By Sharon Merkel-Prudhomme ~
Getting tired of the cold drab winter? Cabin fever setting in? We are yearning for Spring, so why not bring in a little color with indoor gardening? Dish gardens are fun for all ages and great indoor family activities. Small mini-plants are fun when grouping together for a table or centerpiece. Forcing bulbs is another fun, fast, and easy project. Bulbs are interesting as some grow so incredibly fast offering color and fragrance.
When I was growing up, my dad would give an Amaryllis bulb to each of us at Christmas. These are found in boxes already set in a pot of peat moss. We would attach a yardstick to the pot to check on the daily growth. What a surprise to come home from school to find 2 more inches had shot up! I was always convinced I would be able to see it move IF I stayed home! The height was amazing and the huge trumpet-shaped blossoms that opened would last for days! The colors are vivid red, white, pink, variegated red & white. These are easily found in many hardware stores and garden centers. (if you can find one open in Winter) Found in abundance at Christmas, January starts to wind down till Spring inventory bounces back.
Paper whites AKA Narcissus are beautiful little indoor fun flowers too. These are sold loose by the bulb or about 7 to a bag and one of the easiest to grow and maintain. I’ve always tried to give as gifts as a fun pick me up for friends. Online purchases can vary when ordering in bulk. I’ve searched locally from Neptune to Sea Girt and have found some at Barlow’s, Sea Girt.
When planting in a shallow dish use pebbles, beach glass, or glass “pebbles.” Set bulbs in the shallow dish (always use an odd number for floral arrangements) top, point up and nestle the pebbles or glass around the bulbs to secure. Leave about 1/3 of the top exposed. Add water to just the bottom of the bulbs always maintaining the level. Place near a window to enjoy. As leaves and stalks pop up, roughly 7-10 days, turn the dish every couple of days to keep the stalks straight as they reach toward the sunlight light. Often you may need to stake to prevent a stem from bending or breaking. I’ve seen Paper Whites grown in a tall clear glass vase which helps keep them upright. The fragrance of the star-shaped flowers will fill the room with happy warm Spring thoughts. As they bloom, you may extend the life by moving from direct sunlight to a cooler part of the house.

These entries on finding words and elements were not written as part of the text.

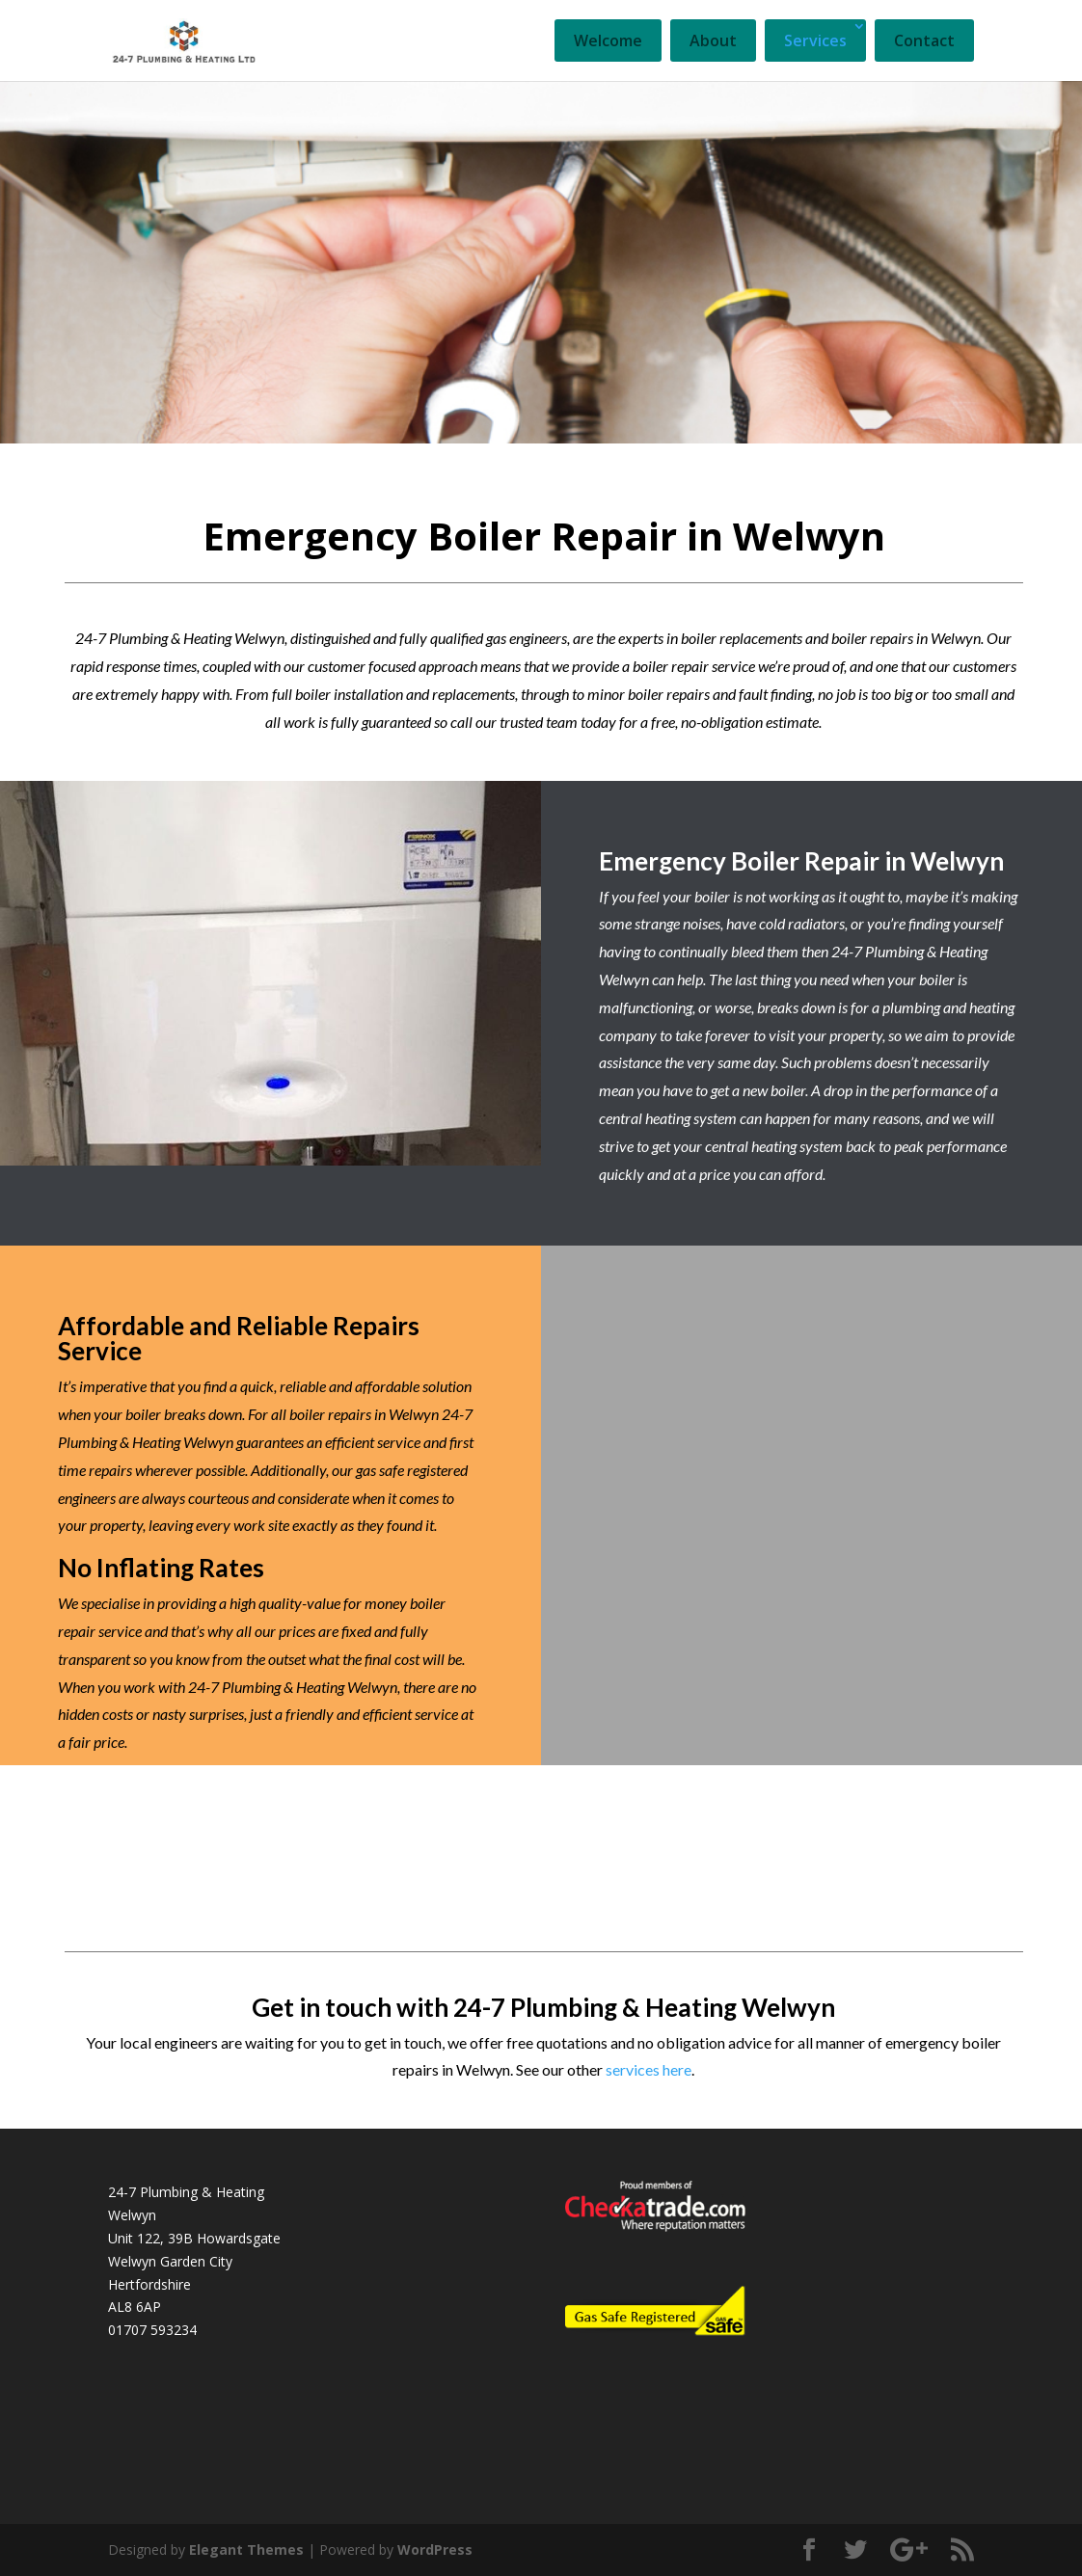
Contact (924, 40)
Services (815, 40)
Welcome (608, 40)
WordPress (435, 2549)
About (713, 40)
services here (648, 2069)
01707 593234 (152, 2330)
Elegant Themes (246, 2549)
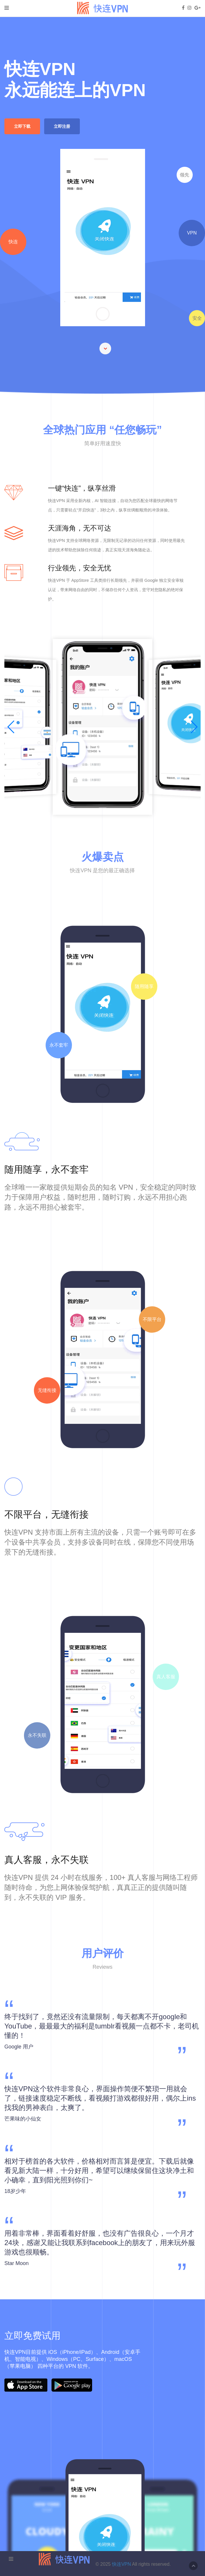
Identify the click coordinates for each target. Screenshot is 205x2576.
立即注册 (62, 126)
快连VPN (121, 2564)
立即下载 (22, 126)
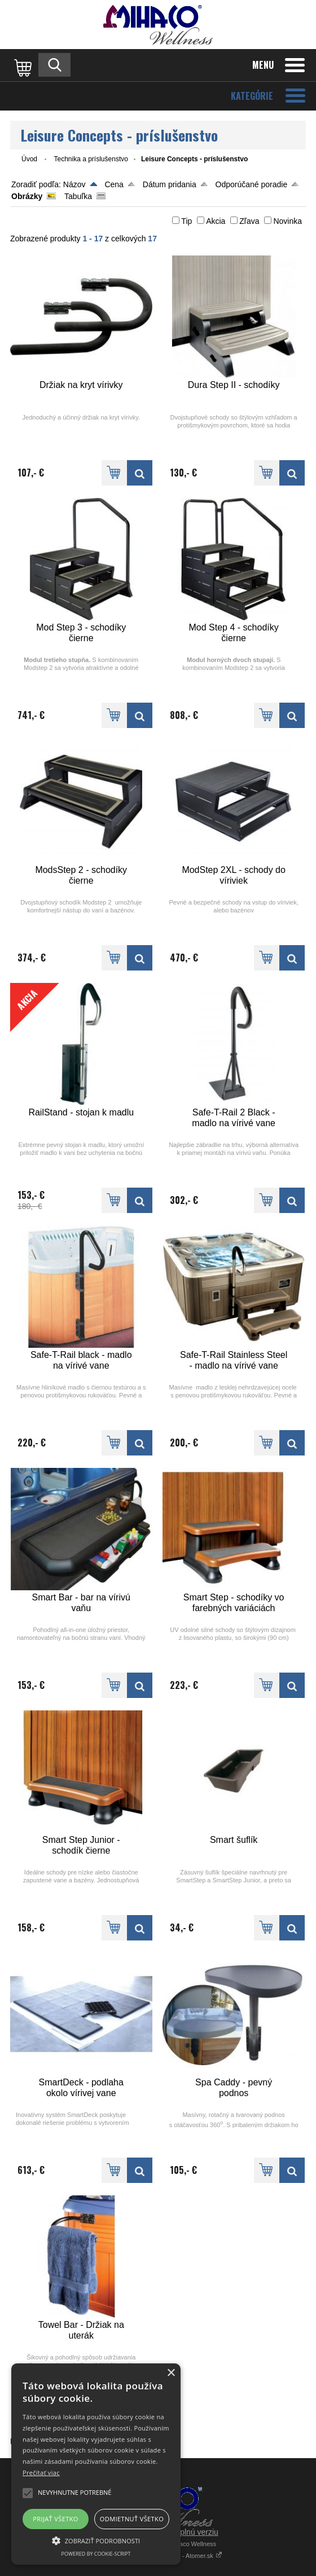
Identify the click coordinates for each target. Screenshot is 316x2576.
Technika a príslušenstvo (91, 159)
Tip (186, 221)
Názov (74, 184)
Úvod (29, 159)
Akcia (215, 221)
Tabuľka (78, 196)
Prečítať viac (41, 2472)
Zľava (249, 221)
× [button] (170, 2373)
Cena (113, 184)
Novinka (287, 221)
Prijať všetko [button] (55, 2519)
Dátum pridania (169, 184)
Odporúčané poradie (252, 184)
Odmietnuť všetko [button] (132, 2519)
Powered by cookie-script (96, 2553)
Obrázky (26, 196)
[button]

Creating a terrarium or mini-dish garden has become once again popular with a new twist. Fairy gardens are the big rage with dozens of cool miniature items from furniture, mini birdbaths, pavers, fairy’s, trolls and a wide variety of accessories. To create a realistic mini landscape check out your options of trees. Mini trees include: English Boxwood, False Cyprus, Parlor Palm, Norfolk Pine and Ellwood’s Blue Cyprus. Adding indoor bedding plants complete the woodsy look of a real garden. An example would be a mix of English Boxwood, Dwarf Mondo Grass and baby tears all of which will do just fine in bright or indirect light with regular watering.
Try to copy the natural look of an outdoor setting. The sky’s the limit and when looking for good creative entertainment for the family, what a great way to get the kids involved in picking out their mini plants and arranging. Be sure to check out all the fairy supplies at your local craft store too.
This activity is excellent for shut-ins and the elderly. Many of our seniors are no longer able to get down and dirty in their gardens and dearly miss the fun. Perking up their day and interests with a project that they can enjoy all year-long will pique interest and get them using hands that otherwise may sit idle. Perhaps make a mini-dish garden for a hostess, house-warming or birthday gift.